Harry, too, has developed an edge. We first met him as the poor adopted relative of a suburban family that mistreated him mercilessly; this time, Harry is no longer the long-suffering victim but zaps an unpleasant dinner guest with a magical revenge that would be truly cruel if it were not, well, truly funny. Harry is no longer someone you can mess with.
Harry and his friends Ron and Hermione (Rupert Grint and Emma Watson) return to a Hogwarts that boasts, as it does every school year, peculiar new faculty members (this school policy promises years of employment for British character actors). New this year are Professor Lupin (David Thewlis), who tutors Harry in a tricky incantation said to provide protection against the dark magic of Sirius, and Professor Sybil Trelawney (Emma Thompson), whose tea readings don’t pull punches– not when she gazes into the bottom of Harry’s cup and sees death in the leaves.

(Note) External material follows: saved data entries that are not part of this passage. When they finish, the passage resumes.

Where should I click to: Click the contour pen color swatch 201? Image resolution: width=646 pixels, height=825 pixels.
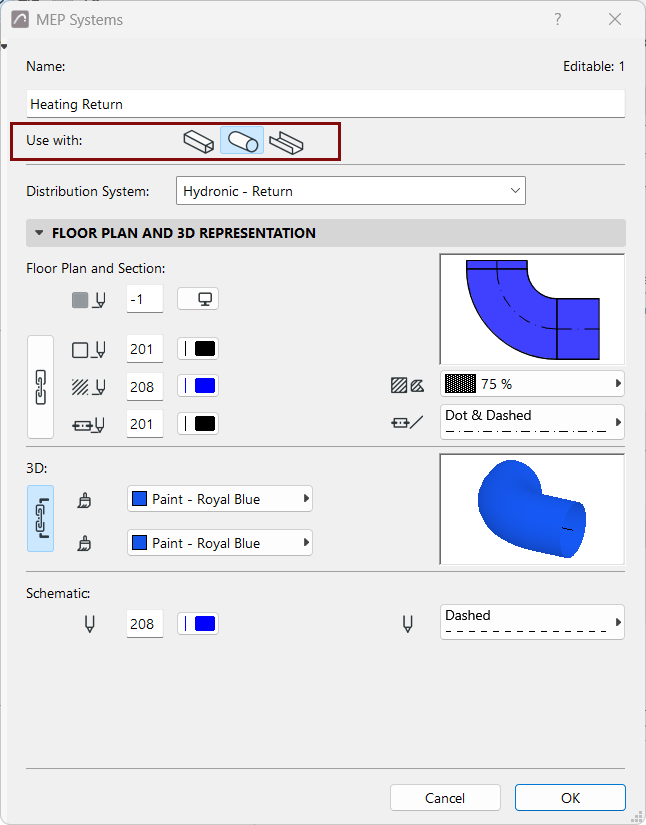click(x=198, y=349)
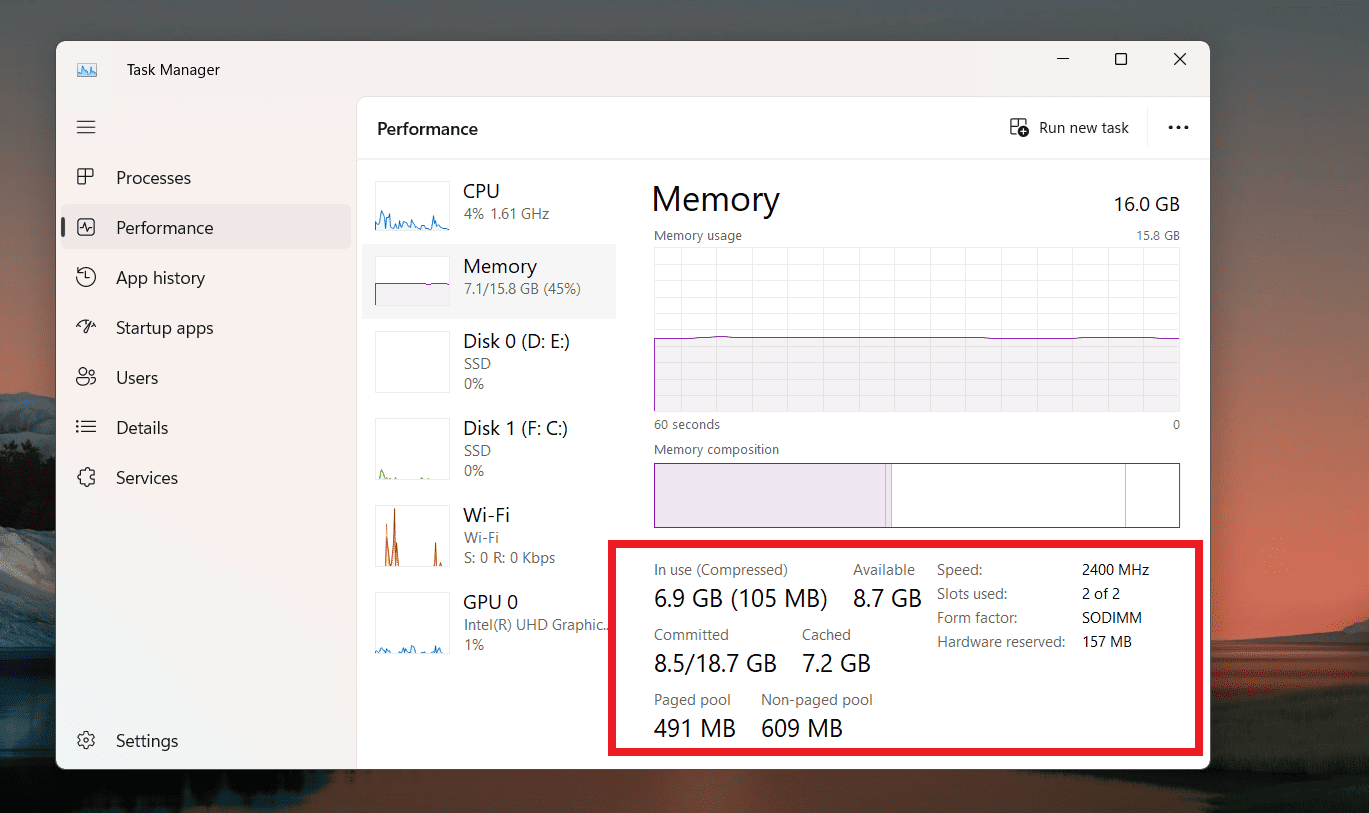Screen dimensions: 1369x813
Task: Click the Services puzzle piece icon
Action: coord(86,477)
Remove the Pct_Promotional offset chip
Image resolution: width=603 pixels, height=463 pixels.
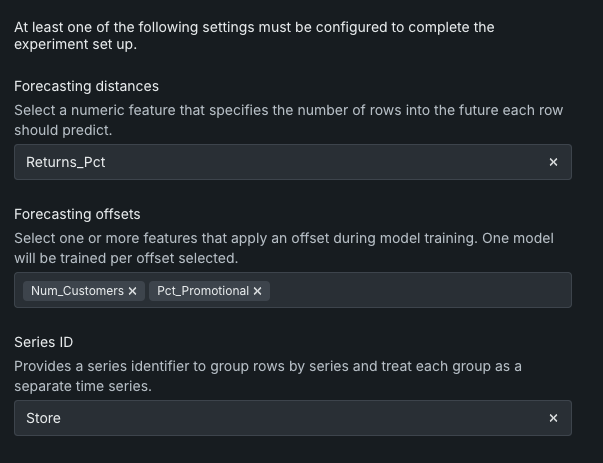coord(257,291)

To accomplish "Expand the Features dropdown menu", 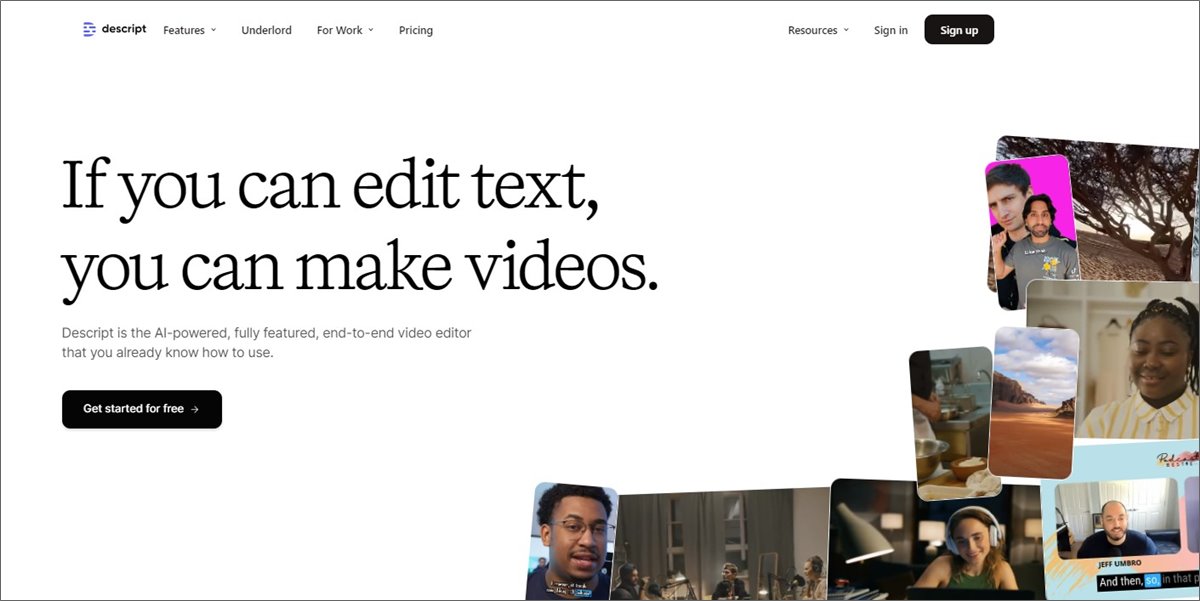I will 189,30.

To distract Harry from his presumed fate, his friend the gamekeeper Hagrid (Robbie Coltrane) introduces the three friends to a wondrous new beast named Buckbeak, which is a hippogriff, half bird, half horse, wholly misunderstood. When a werewolf begins to prowl the grounds, a battle between the two creatures is inevitable. Who could the werewolf be by day? Does no one at Hogwarts find the Latin root of lupus suggestive?
Among the movie’s many special effects, I especially admired the gnarled tree that figures in the third act. The tree is introduced with a wink to the viewer who knows it is CGI: It shakes melting snow from its branches, and some of the snow seems to plop on the camera lens. Beneath this tree is a warren that shelters unimaginable terrors for Ron, when he is dragged into it as part of a longer climactic sequence that plays tricks with time. First the three heroes witness one version of events, and then, after reversing the flow of time, they try to alter them. The ingenuity of the time-tricks worked for me but may puzzle some of the film’s youngest viewers.